How do you remain grounded after being in some of the biggest film franchises of the 21st century? For the industry veteran and issue 30 cover star, the answer is simple: keeping faith, and family, close

ORLANDO BLOOM WEARS ZEGNA SS22 THROUGHOUT

Orlando Bloom has a study in his Santa Barbara home that is separated from the rest of the ground floor by drawn curtains. He takes video meetings and phone calls in this study, which also has shelves that are filled with model cars and a carved Gohonzon scroll before which Bloom, a practising Buddhist, offers daily prayers. Aptly, for an actor who made his name playing an expert archer in five The Lord of the Rings and The Hobbit movies between 2001 and 2014, he also has a bow and an arrangement of arrows on top of one of the filing cabinets.
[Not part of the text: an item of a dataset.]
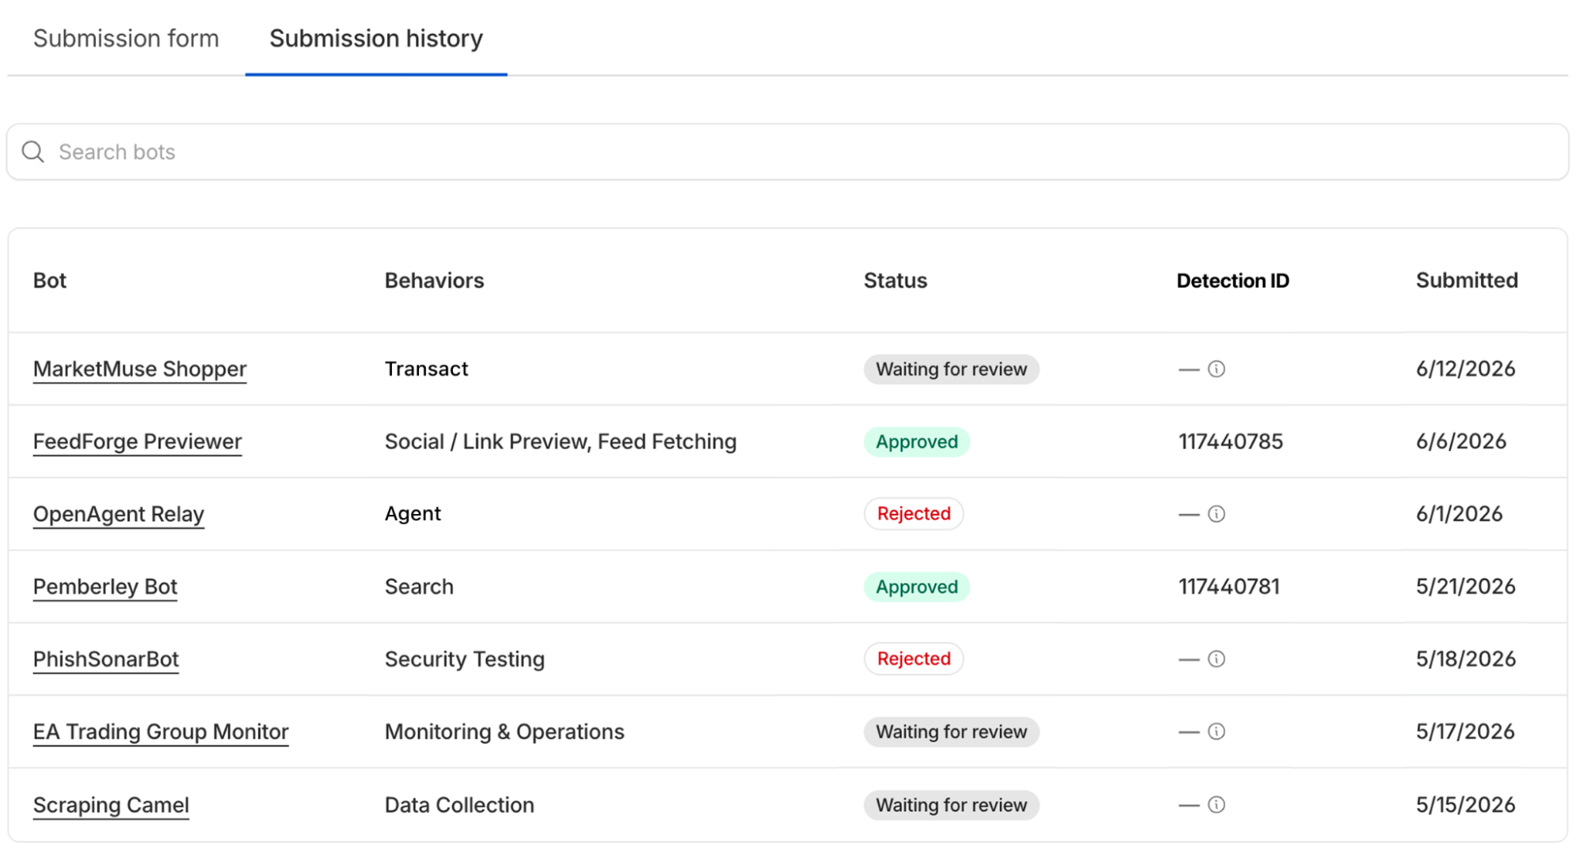Click Approved badge for FeedForge Previewer
This screenshot has height=854, width=1580.
[917, 441]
But it’s the drawn curtains that give this room its character, constantly letting in the wafted sounds of dogs yapping and children playing from elsewhere in the house.

His 18-month-old daughter is obsessed with this curtain, Bloom explains, as he’s chatting to Port over Zoom one day in early spring. One of her favourite things is to push her face through the hangings and surprise her dad while he’s working (maybe reading scripts for his Amazon show, Carnival Row, which has just filmed a second series, or planning field trips with Unicef, with whom he has collaborated since 2007). Here she comes now, his little girl, distracting Bloom mid-sentence, so that he abandons what he’s saying, grins, and speaks in the exaggerated and unselfconscious way of besotted dads everywhere: “Oh-h-h-h… What are you doing? Oh-h-h-h.

“What were we just talking about?” he asks, turning back to our conversation.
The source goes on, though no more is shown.